You probably heard about the Wall Street Journal story where they had a snack-vending machine run by a chatbot created by Anthropic.

At first glance, it is funny and it looks like journalists doing their job criticising the AI industry. If you are curious, the video is there (requires JS).

But what appears to be journalism is, in fact, pure advertising. For both WSJ and Anthropic. Look at how WSJ journalists are presented as "world class", how no-subtle the Anthropic guy is when telling them they are the best and how the journalist blush at it. If you are taking the story at face value, you are failing for the trap which is simple: "AI is not really good but funny, we must improve it."

The first thing that blew my mind was how stupid the whole idea is. Think for one second. One full second. Why do you ever want to add a chatbot to a snack vending machine? The video states it clearly: the vending machine must be stocked by humans. Customers must order and take their snack by themselves. The AI has no value at all.

Automated snack vending machine is a solved problem since nearly a century. Why do you want to make your vending machine more expensive, more error-prone, more fragile and less efficient for your customers?

What this video is really doing is normalising the fact that "even if it is completely stupid, AI will be everywhere, get used to it!"

The Anthropic guy himself doesn’t seem to believe his own lies, to the point of making me uncomfortable. Toward the ends, he even tries to warn us: "Claude AI could run your business but you don’t want to come one day and see you have been locked out." At which the journalist adds, "Or has ordered 100 PlayStations."

And then he gives up:

"Well, the best you can do is probably prepare for that world."

Still from the video where Anthropic’s employee says "probably prepare for that world"
Still from the video where Anthropic’s employee says "probably prepare for that world"

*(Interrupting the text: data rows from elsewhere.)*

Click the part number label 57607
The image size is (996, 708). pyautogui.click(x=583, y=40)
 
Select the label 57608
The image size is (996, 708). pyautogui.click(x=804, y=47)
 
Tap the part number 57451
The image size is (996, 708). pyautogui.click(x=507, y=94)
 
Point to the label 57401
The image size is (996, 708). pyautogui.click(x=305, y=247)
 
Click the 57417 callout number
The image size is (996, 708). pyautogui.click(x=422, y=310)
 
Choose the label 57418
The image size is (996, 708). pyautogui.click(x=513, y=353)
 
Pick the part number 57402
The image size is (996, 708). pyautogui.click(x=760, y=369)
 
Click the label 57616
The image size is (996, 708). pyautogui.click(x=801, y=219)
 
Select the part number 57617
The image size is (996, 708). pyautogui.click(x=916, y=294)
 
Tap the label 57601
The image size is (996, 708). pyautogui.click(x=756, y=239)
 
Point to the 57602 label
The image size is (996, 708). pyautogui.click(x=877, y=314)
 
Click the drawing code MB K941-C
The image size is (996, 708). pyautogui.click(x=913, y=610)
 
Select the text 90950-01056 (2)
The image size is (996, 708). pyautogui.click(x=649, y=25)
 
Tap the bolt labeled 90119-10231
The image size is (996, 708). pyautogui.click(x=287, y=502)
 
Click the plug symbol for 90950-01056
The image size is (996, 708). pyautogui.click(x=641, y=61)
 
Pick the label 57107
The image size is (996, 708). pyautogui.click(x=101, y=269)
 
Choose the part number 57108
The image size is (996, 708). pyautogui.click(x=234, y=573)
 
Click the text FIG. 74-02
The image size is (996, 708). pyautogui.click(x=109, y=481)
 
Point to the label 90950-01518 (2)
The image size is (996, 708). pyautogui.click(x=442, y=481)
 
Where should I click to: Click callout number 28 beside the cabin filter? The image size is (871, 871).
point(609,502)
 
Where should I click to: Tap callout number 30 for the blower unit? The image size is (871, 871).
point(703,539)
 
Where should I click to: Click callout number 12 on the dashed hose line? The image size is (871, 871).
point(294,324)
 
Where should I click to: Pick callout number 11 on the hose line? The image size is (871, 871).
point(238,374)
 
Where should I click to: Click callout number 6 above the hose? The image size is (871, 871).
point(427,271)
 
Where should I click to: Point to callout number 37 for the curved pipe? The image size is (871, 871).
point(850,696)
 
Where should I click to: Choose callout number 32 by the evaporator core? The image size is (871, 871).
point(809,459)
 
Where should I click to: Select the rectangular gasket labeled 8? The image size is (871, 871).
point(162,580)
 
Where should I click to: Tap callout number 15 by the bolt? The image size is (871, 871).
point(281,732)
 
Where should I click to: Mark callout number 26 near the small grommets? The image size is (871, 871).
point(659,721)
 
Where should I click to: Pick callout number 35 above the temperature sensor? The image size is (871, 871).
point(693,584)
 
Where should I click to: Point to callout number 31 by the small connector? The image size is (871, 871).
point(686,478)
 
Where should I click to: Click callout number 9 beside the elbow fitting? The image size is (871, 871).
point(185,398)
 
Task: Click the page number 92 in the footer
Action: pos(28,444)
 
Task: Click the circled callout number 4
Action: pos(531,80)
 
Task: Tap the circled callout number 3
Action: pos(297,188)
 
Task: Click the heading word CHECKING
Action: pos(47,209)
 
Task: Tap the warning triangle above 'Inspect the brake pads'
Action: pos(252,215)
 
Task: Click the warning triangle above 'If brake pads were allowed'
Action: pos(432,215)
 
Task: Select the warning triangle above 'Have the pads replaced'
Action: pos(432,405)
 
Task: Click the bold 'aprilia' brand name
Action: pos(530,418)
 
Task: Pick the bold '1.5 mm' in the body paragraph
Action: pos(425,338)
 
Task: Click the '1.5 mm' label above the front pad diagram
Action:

None of the world class journalists seemed to care. They are probably too badly paid for that. I was astonished to see how proud they were, having spent literally hours chatting with a bot just to get a free coke, even queuing for the privilege of having a free coke. A coke that cost a few minutes of minimum-wage work.

So the whole thing is advertising a world where chatbots will be everywhere and where world-class workers will do long queue just to get a free soda.

And the best advice about it is that you should probably prepare for that world.

I’m Ploum, a writer and an engineer. I like to explore how technology impacts society. You can subscribe by email or by rss. I value privacy and never share your adress.

I write science-fiction novels in French. For Bikepunk, my new post-apocalyptic-cyclist book, my publisher is looking for contacts in other countries to distribute it in languages other than French. If you can help, contact me!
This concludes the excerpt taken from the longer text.